All I Really Need for Data Analysis I Learned in Kindergarten — Venn, Shannon, and Independence

Venn¹ diagrams are one of the first graphical heuristics we learn about in elementary (middle? high?) school. They're a convenient way to represent sets², and allow for the easy visualization of set operations like intersection and union.

Once we have sets, we can consider a measure³ on top of those sets, and we have ourselves the beginnings of measure theory. And thanks to our good friend Andrey Kolmogorov, we can then employ them in probability theory, which is really nothing but measure theory restricted to a space with measure 1.

Elementary probability theory was my first formal introduction to the usefulness of Venn diagrams. If you have two events \(A\) and \(B\), and want to talk about probabilities associated with them, you can draw a general two-circle Venn diagram,

and use that diagram to get out any quantity involving intersections and unions⁴. For example, the probability that \(A\) or \(B\) occurs is the probability \(P(A \cup B)\), which we see is just the 'area' of the union of the two sets. Similarly, the probability that \(A\) and \(B\) occur \(P(A \cap B)\) is the area of the intersection of \(A\) and \(B\), which we can get by computing \(P(A) + P(B) - P(A \cup B)\).

This is all old news, and common fair for any introductory probability course. But as I said in one of the footnotes, these sorts of Venn diagrams can't represent any sort of conditional probability, which we're often interested. A common pitfall of a beginning probabilist is to think that disjointness means independence⁵. Recall that two events \(A\) and \(B\), both with probability greater than 0, are independent if

\[ P(A \cap B) = P(A) P(B) \]

or equivalently if

\[ P(A | B) = P(A) \]

\[ P(B | A) = P(B). \]

In words, this means that two events are independent if the probability of one occurring doesn't depend on the other occurring. This seems like a reasonable enough definition. But what about when two events are disjoint? Are they independent?

If two events are disjoint, then \(P(A \cap B) = 0\). But, with some manipulation, we see

\[ P(A | B) = \frac{P(A \cap B)}{P(B)} = 0 \neq P(A), \]

since we assumed that \(P(A) > 0\). Thus, \(A\) is not independent of \(B\).
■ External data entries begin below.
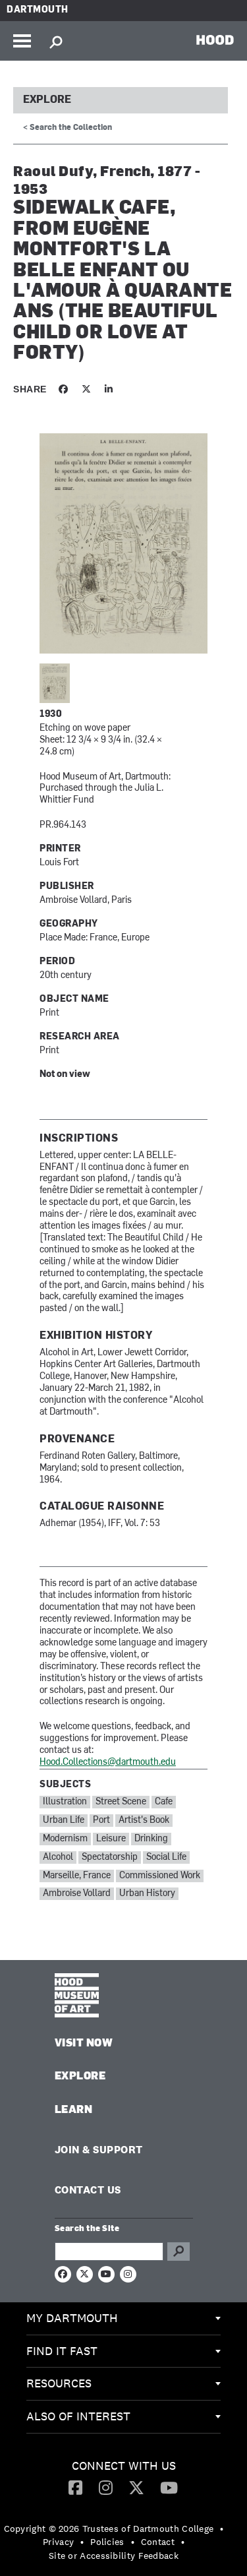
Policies (107, 2542)
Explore (47, 100)
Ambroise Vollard (77, 1894)
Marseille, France (77, 1876)
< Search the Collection (67, 128)
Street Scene (121, 1802)
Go (178, 2251)
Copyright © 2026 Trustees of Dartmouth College (109, 2528)
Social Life (166, 1857)
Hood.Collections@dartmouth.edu (108, 1762)
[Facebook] (75, 2487)
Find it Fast (61, 2350)
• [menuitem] (221, 2528)
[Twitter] (136, 2487)
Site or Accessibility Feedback (113, 2555)
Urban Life (63, 1820)
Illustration (65, 1802)
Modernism (65, 1839)
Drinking (151, 1839)
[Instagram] (106, 2487)
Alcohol (58, 1857)
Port (101, 1820)
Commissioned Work (159, 1876)
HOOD (215, 39)
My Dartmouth (72, 2317)
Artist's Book (144, 1820)
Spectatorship (110, 1857)
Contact (158, 2542)
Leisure (111, 1839)
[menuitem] (123, 2318)
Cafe (164, 1802)
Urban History (147, 1894)
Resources (59, 2383)
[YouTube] (169, 2487)
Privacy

In fact, they're as dependent as they could get: once we know that \(A\) happens, we know for sure that \(B\) did not happen.
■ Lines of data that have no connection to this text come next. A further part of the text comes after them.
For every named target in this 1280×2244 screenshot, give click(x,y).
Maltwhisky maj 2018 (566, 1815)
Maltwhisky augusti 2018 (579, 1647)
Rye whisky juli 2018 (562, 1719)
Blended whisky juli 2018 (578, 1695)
I found this result so striking that, at one point during a intermediate probability theory course, I wrote in my notebook, "There is no way to show independence with Venn diagrams!" It seems like we should be able to, but remember that Venn diagrams only allow us to show things about intersections and unions, not conditioning.
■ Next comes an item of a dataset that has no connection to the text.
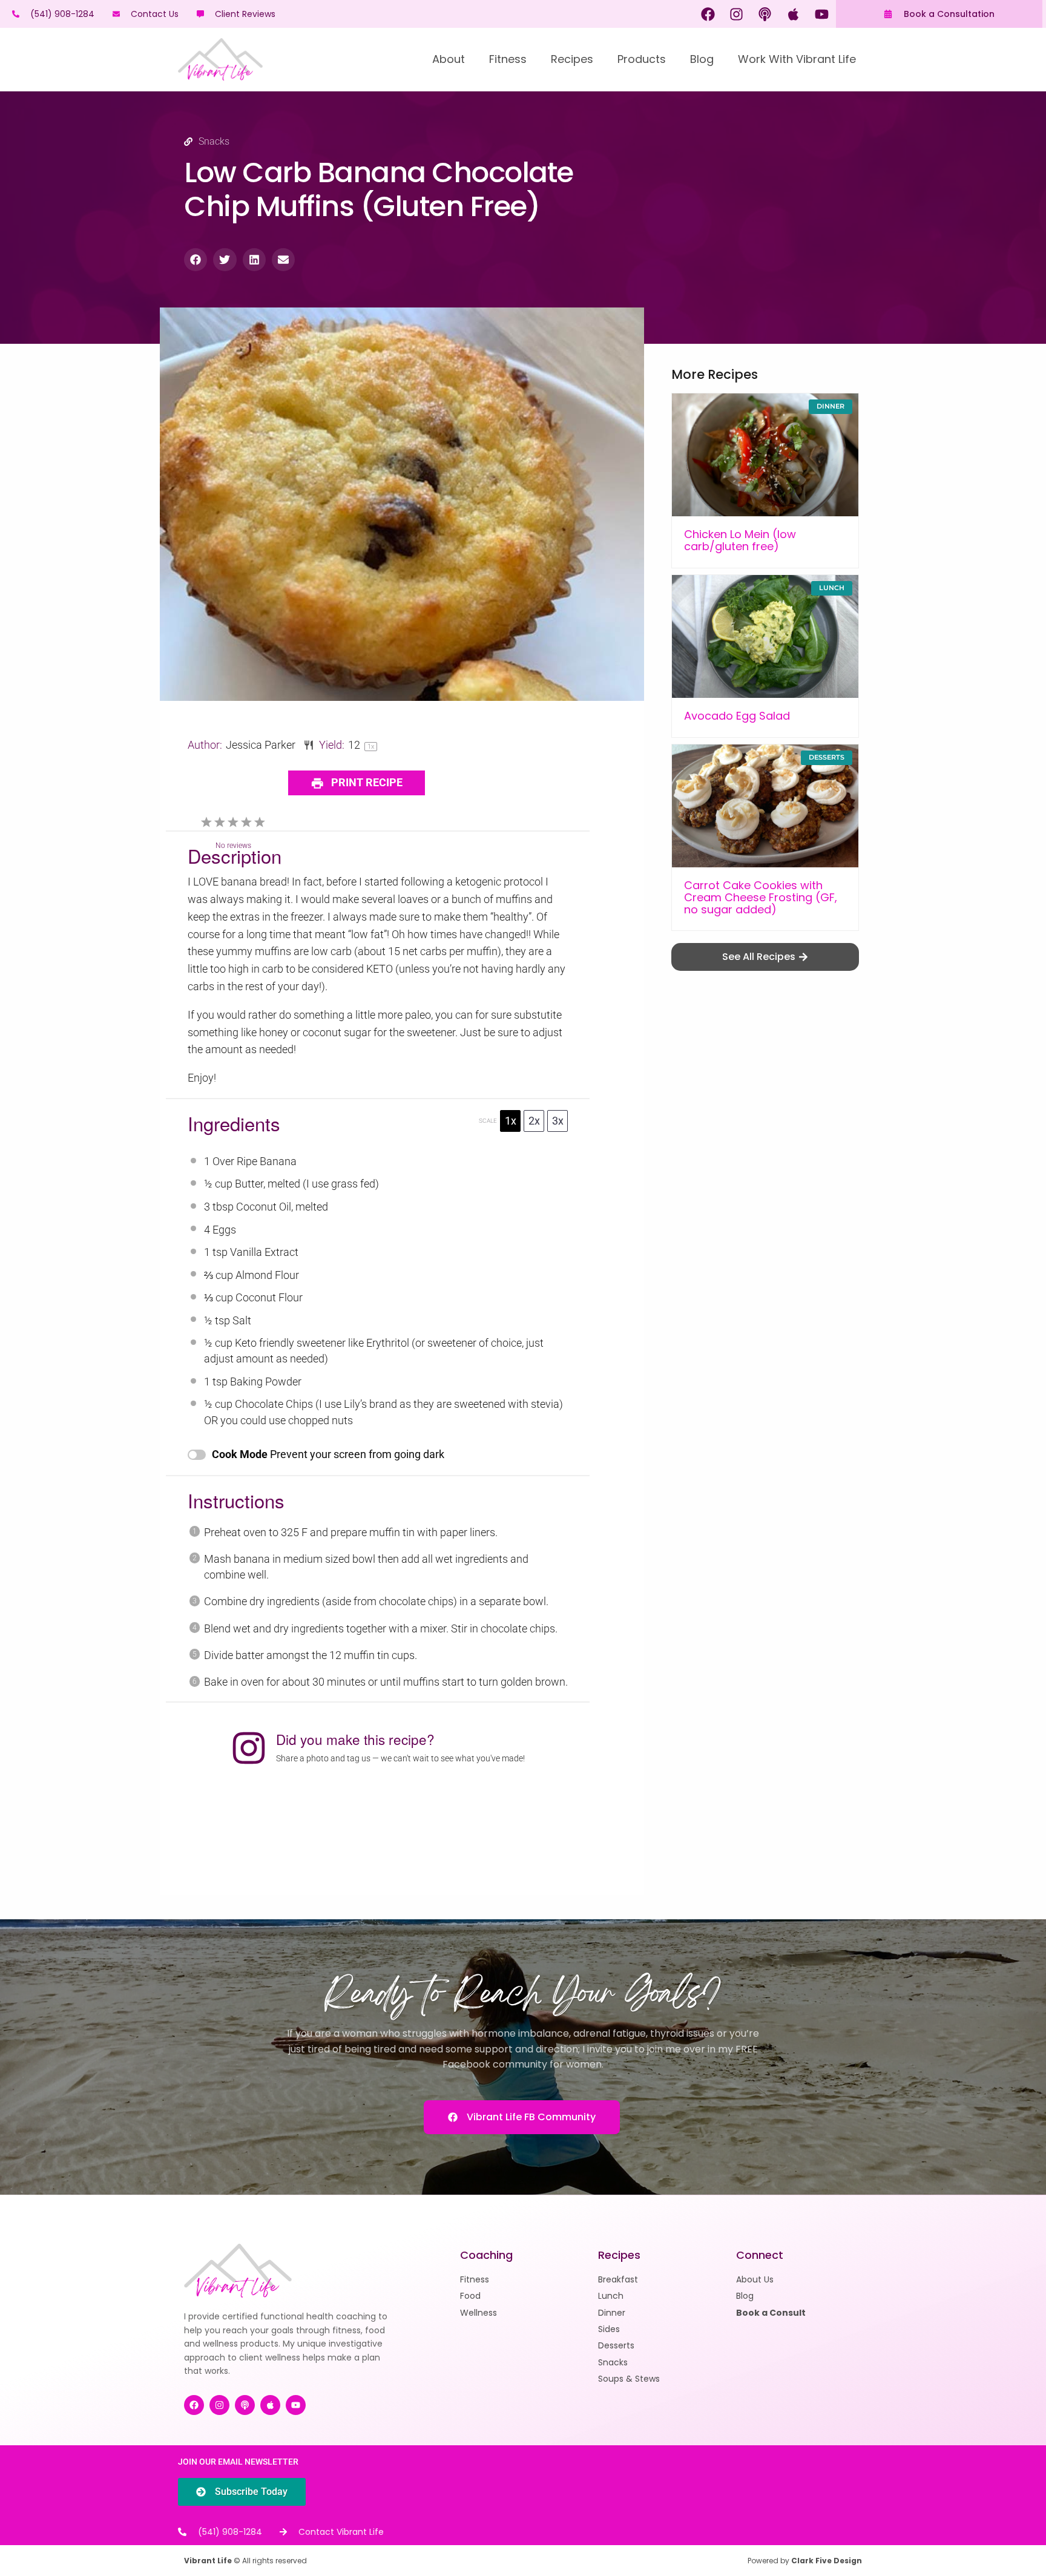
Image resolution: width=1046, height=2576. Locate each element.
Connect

But I was only part right about this conclusion. It turns out a slightly different sort of Venn diagram⁶ perfectly captures these conditional relationships. To get there, we need to expand our probabilistic language to include information theory⁷. For two random variables \(X\) and \(Y\)⁸, we will specify their joint probability mass function by \(p(x,y)\). Then their joint entropy can be computed as

\[ \begin{align} H[X, Y] &= - E[\log_{2} p(X, Y)] \\ &= -\sum_{(x, y) \in \mathcal{X} \times \mathcal{Y}} p(x, y) \log_{2} p(x,y) \end{align} \]

and their marginal entropies \(H[X]\) and \(H[Y]\) can be computed in the same way using the marginal probability mass functions \(p(x)\) and \(p(y)\). We'll also need two more objects (and a third guest star), namely the conditional entropies \(H[X | Y]\) and \(H[Y | X]\), where the first is defined as

\[ H[X | Y] = -E[\log_{2} p(X | Y)]\]

and the second is defined in the obvious way⁹.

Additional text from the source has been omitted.